Current Projects

Truly in a race against time, parents of children with rare genetic diseases are joining together to change the way scientific research is conducted. Citizen Scientists, a new documentary by award-winning filmmakers Maren Grainger-Monsen, M.D., and Nicole Newnham, explores this movement, and major issues affecting people living with rare genetic diseases, through the intimate lens of one unforgettable mother and her quest to find a cure. 
Citizen Scientists follows Donna Appell, whose twenty-one year old daughter Ashley was diagnosed as a toddler with Hermansky Pudlak Syndrome (HPS), a rare syndrome associated with Albinism whose symptoms include blindness, a bleeding disorder, colitis, and in some cases a pulmonary fibrosis from which patients succumb in their twenties or thirties. Donnas was told that less than thirty people had been diagnosed with HPS in the United States, and no one knew where to find them. Realizing that no one was going to help cure “just one child,” Donna set about forming an advocacy group and harnessed the internet to gather as many patients as possible.

Your goal
Carry on the passage about the documentary Citizen Scientists, starting after its final sentence. The listing is not needed for this work.

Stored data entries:
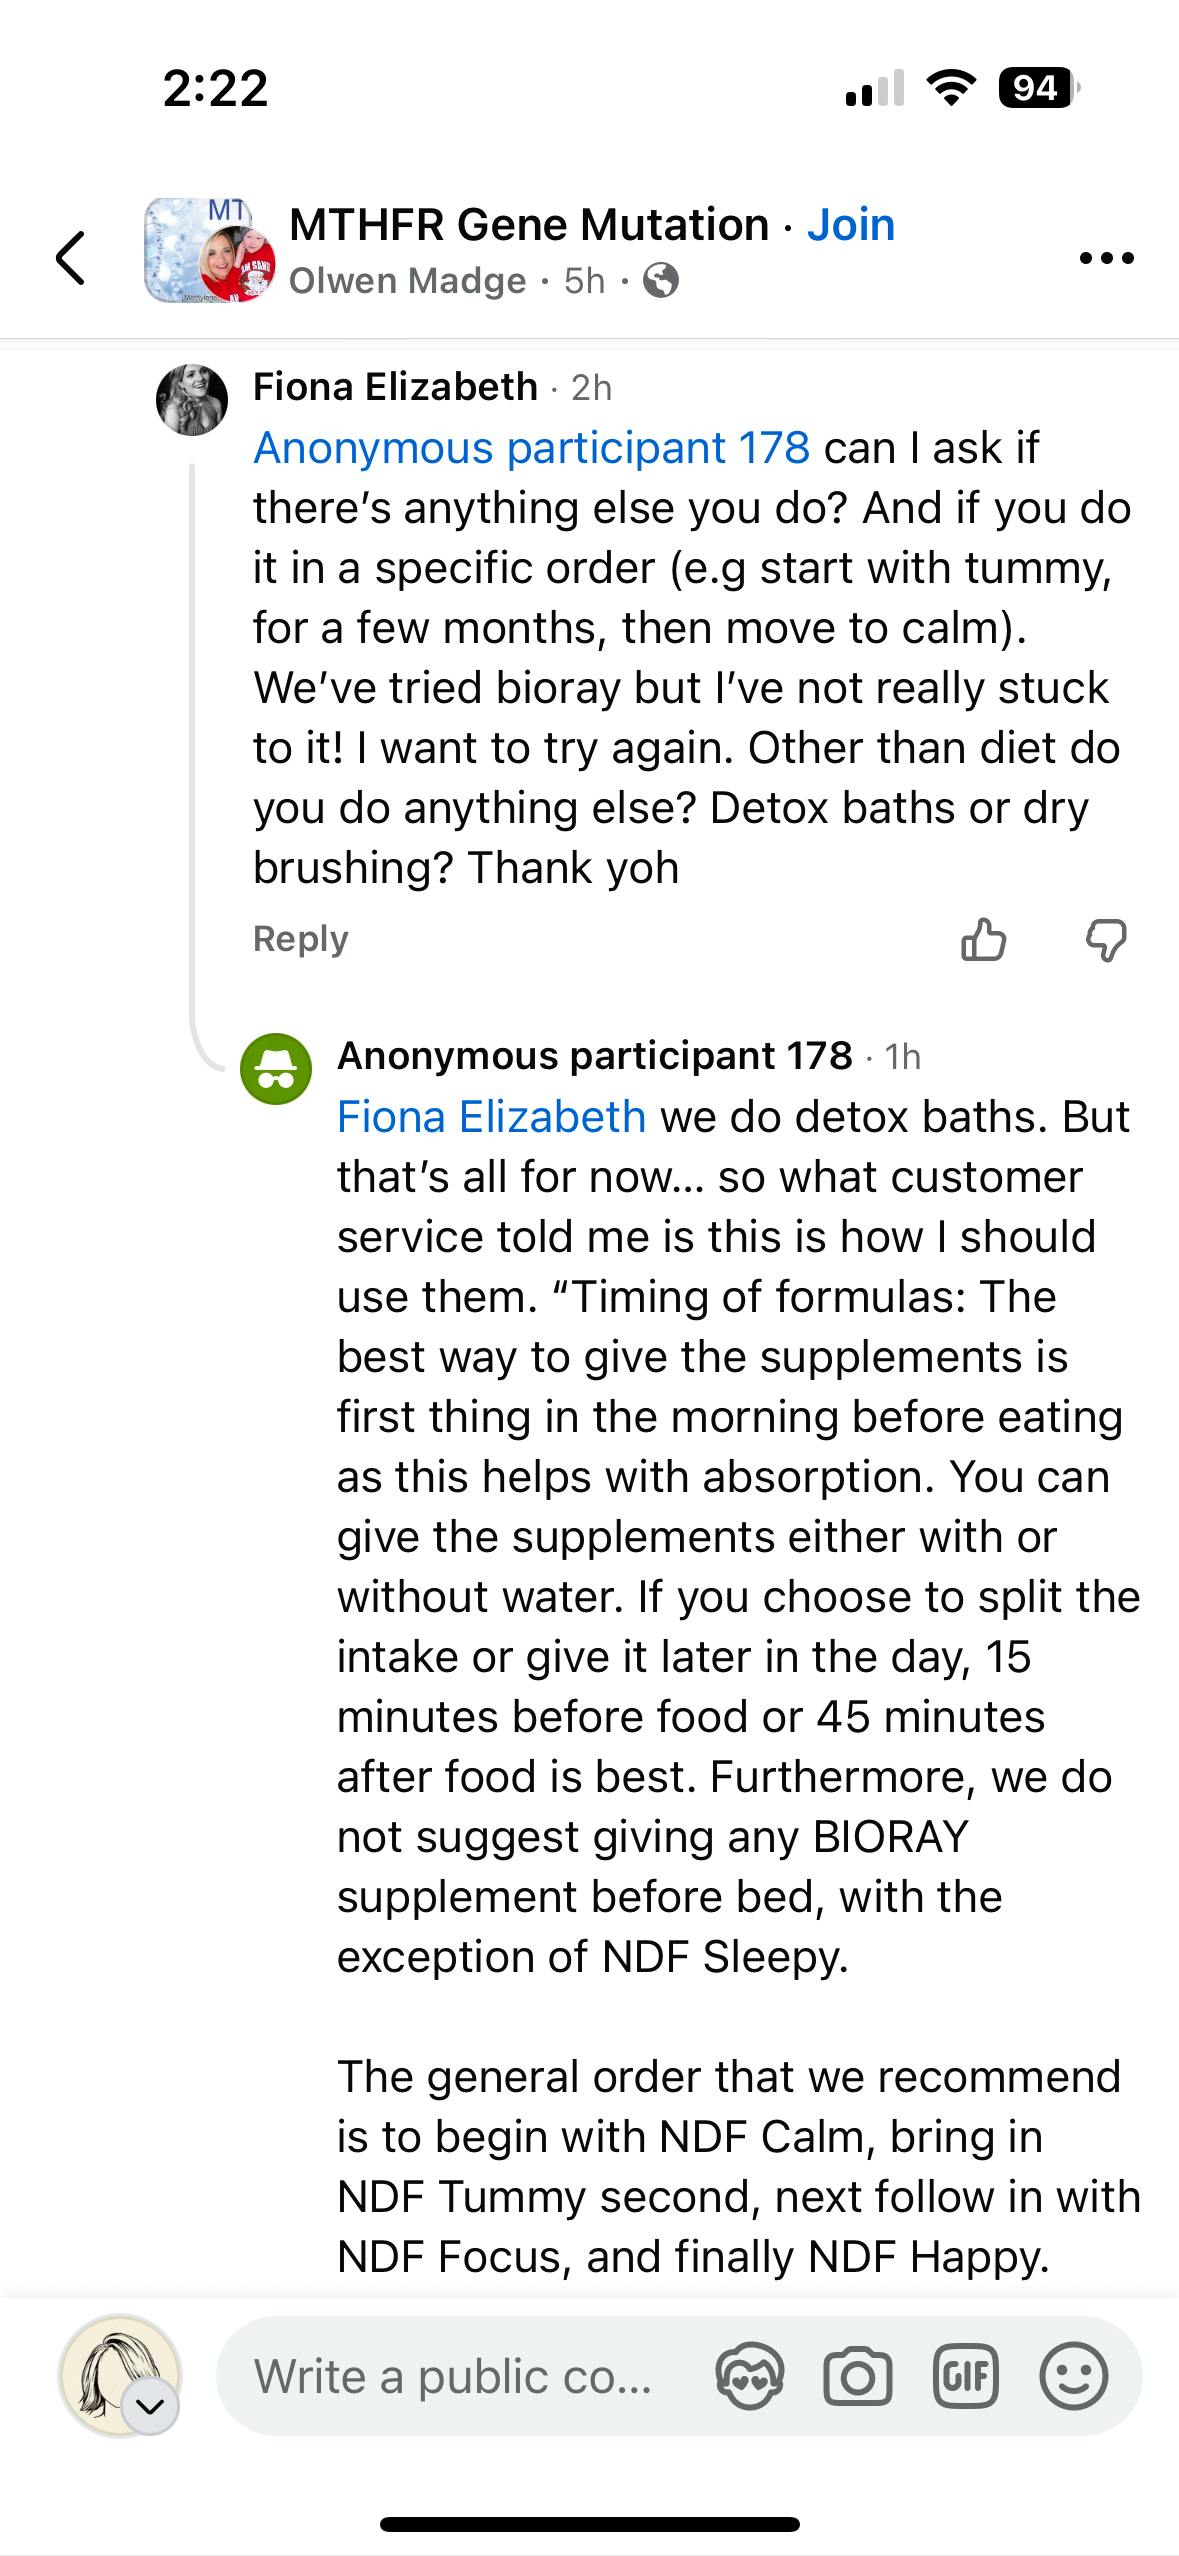Viewport: 1179px width, 2556px height.
Task: Tap the back arrow icon
Action: coord(70,257)
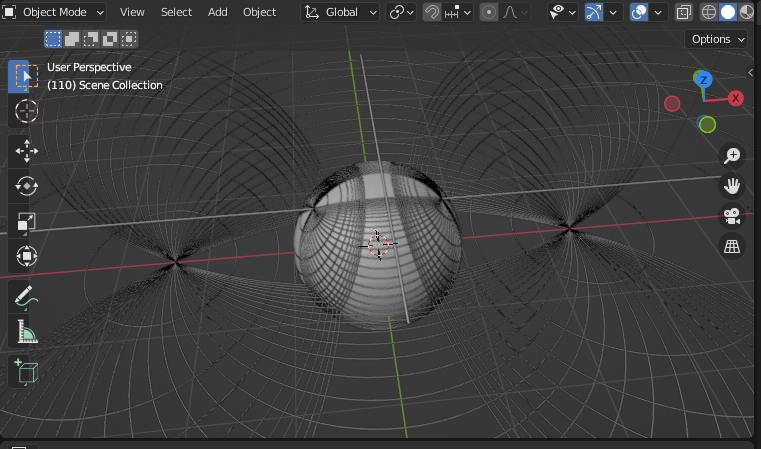Image resolution: width=761 pixels, height=449 pixels.
Task: Open the Select menu in header
Action: 176,12
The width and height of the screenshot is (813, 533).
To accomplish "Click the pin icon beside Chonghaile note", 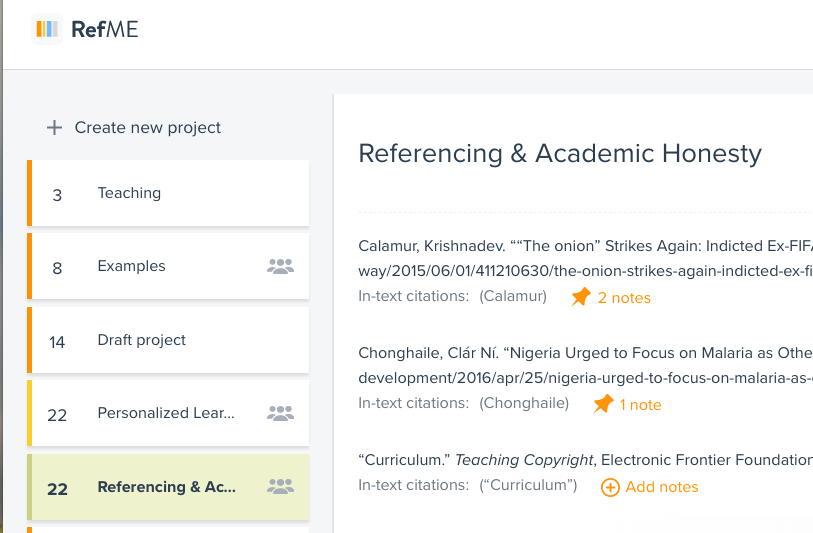I will 603,404.
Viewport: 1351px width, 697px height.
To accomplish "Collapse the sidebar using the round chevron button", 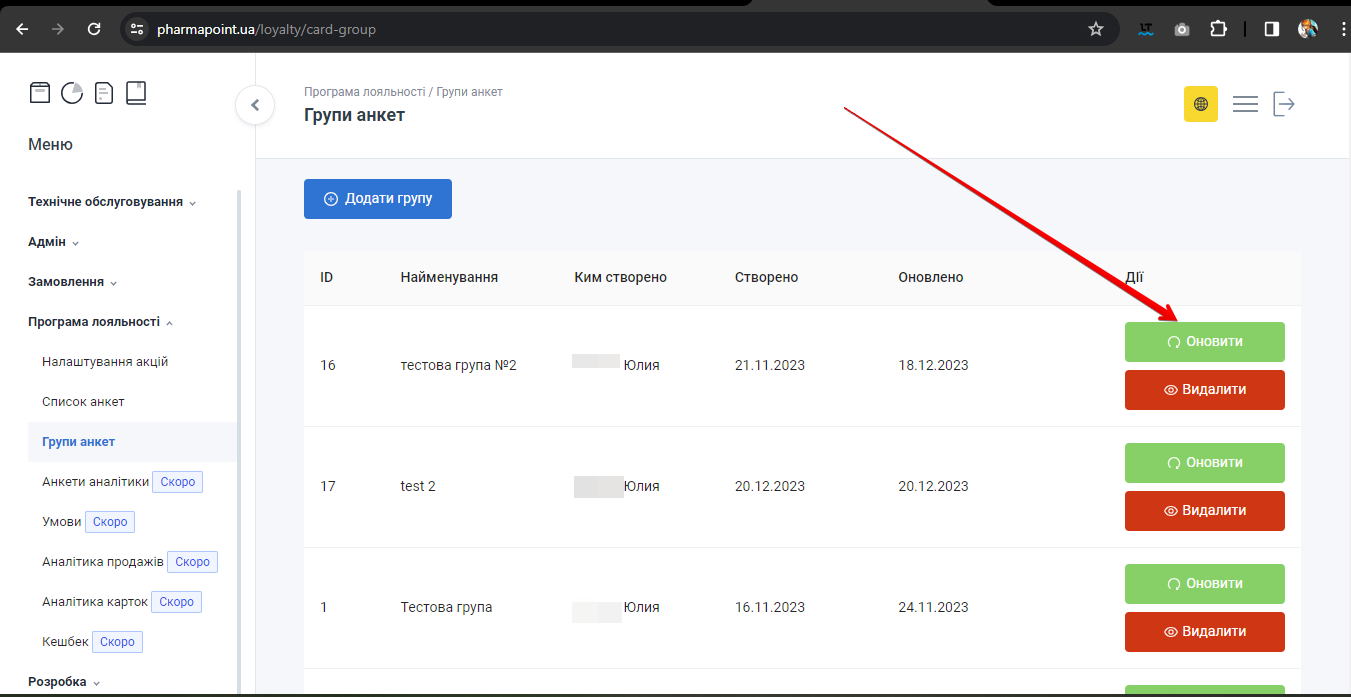I will click(x=255, y=105).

Output of the exercise
Armed with a few patients, Donna cold-called the NIH, and begged them to research her daughter’s rare disease. It was the beginning of a long-term effort to study Hermansky Pudlak
Syndrome. Today, Donna and the NIH team are in phase three of a clinical trial for a drug that could slow the progression of her daughter’s slowly worsening lung fibrosis. And she has 700 HPS patients in her database. But there are challenges: her daughter has been excluded from the trial because of another medication. And recruiting patients to fill the triall is extremely difficult. Will Donna be able to fill the trial and get the medication approved for her daughter in time to save her life?
Citizen Scientists takes viewers into the world of what it is like to live with a rare genetic disease, visiting Donna’s annual conference, which unites HPS patients and their families with the doctors studying their disease – and what it is like to be part of a clinical trial. We’ll also show how patient advocates are joining together to create more power – following Donna and several young people with Albinism and HPS as they lobby congress on Capitol Hill along with members of other rare disease groups.
The film is designed to provoke debate and discussion of some of the major ethical and social issues inherent in this revolution: how do advocacy leaders like Donna Appell balance between the sometimes dueling roles of parent and scientist? What conflicts are raised for researchers who develop an emotional relationship with their subjects? How is research study design impacted by input from patients? What is the patient’s/family’s experience of being diagnosed and living with a rare genetic disorder? Of living through genetic testing? Of being involved in a clinical trial?